Document passage

The New York Times on Sunday is a three-pound box of chocolates.
The Wood River Sunbeam is a lemon drop.
The two newspapers are as different as night and day, but I look forward to them equally each weekend because of where they take me.
The Times boasts that it delivers the world, and it does: Last Sunday's A section included stories about whites battling to keep their farms in Zimbabwe and the sport of dogfighting in Afghanistan. Travel featured Java. Sunday Styles' "On the Street" took me to 57th Street in New York for a gander at the holiday windows and fashions.
So much to love. My faves are the obituaries, the Book Review section, Vows, the Op-Ed pages, Deborah Solomon's one- page Q&A's with trendsetters and big thinkers, the recipes I'll never make for exotic cocktails with Cointreau and appetizers with escargot.
Snooty full-page fashion ads from Bergdorf and Louis Vuitton and Chanel. They also take me places I can't go.
Likewise with The Sunbeam.
The 'Beam serves a rural community of about 9,000 in central Nebraska. I spent summers there as a child on a farm my ancestors homesteaded. For more than 100 years the weekly paper has kept folks up to date on weddings, births, deaths, crop reports, sheriff's calls, the bloodmobile schedule, cards of thanks, town council meeting minutes, weekly lunch menus at the senior center and the elementary school. Lots of coverage of the Wood River High Eagle grapplers and cagers. Who's completed basic training. Church circle reports.
I'm a regular reader of "Mountain Man," M.J. Paulk's Outdoor Tips and Trivia. This week I learned that at Christmas, the English traditionally serve a goose, while Germans eat pigs and Americans turkeys. Paulk often includes a simple recipe for venison or Spam. This past week he shook things up a bit with "A sophisticated version of Turkey A La King."

Data lines
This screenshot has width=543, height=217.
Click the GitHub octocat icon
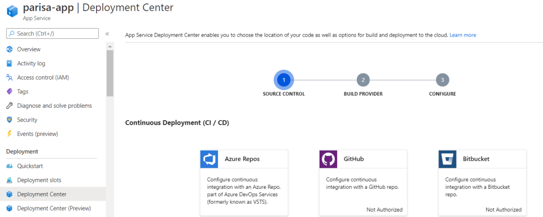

Requirements
[a] In the newspaper column, about how many people live in the rural community that The Sunbeam serves?
[b] Update the newspaper column's part that opens with the words containing "Snooty full-page fashion" and closes with "Church circle reports.", putting "residents" wherever "folks" appears.
[c] Carry the column about the two Sunday newspapers forward from its final sentence.

Per-task outputs
[a] About 9,000.

[b]
Snooty full-page fashion ads from Bergdorf and Louis Vuitton and Chanel. They also take me places I can't go.
Likewise with The Sunbeam.
The 'Beam serves a rural community of about 9,000 in central Nebraska. I spent summers there as a child on a farm my ancestors homesteaded. For more than 100 years the weekly paper has kept residents up to date on weddings, births, deaths, crop reports, sheriff's calls, the bloodmobile schedule, cards of thanks, town council meeting minutes, weekly lunch menus at the senior center and the elementary school. Lots of coverage of the Wood River High Eagle grapplers and cagers. Who's completed basic training. Church circle reports.

[c]
I also never miss "Way Back When" by Tami Spiehs. Spiehs digs up area news from 10, 20, 30, 50 or 100 years ago. Dec. 25, 1908, for example: "The young folks are having a jolly time skating on the Afflerbaugh Pond. About 30 were out Tuesday evening." And this: "Will Colewell is having his residence property wired up in fine shape ready for lighting when the electric lighting plant is connected up."
The back page carries want ads and auction notices. This week, Gibbon Packing is seeking production workers at $11.80 to $17.65 an hour, and Hastings Utilities needs someone to run its coal-fired power plant.
Forty-some years ago the 'Beam ran a picture of me with my 4-H lamb. I've been smitten ever since.
I feel the same about the Rocky Mountain News as do thousands of readers, many of whom have written poignantly on the subject in letters to the editor. Contemplating its possible demise is almost more than I can bear, so I don't. I think about other things.
The Rocky. It is one of so few things we share as a community: the Denver Broncos, the Rocky Mountains, Colfax Avenue. If the Rocky goes, what happens to that glue, that daily diary of events that largely makes this city home? What will inform us as a community? Where will we learn about business, politics, scandals, crime, our heroes, our history, good deals at Argonaut Liquors? Where will we find all the talented columnists who give the Rocky its unique personality?
The Internet - maybe. Or will we just scatter to the wind?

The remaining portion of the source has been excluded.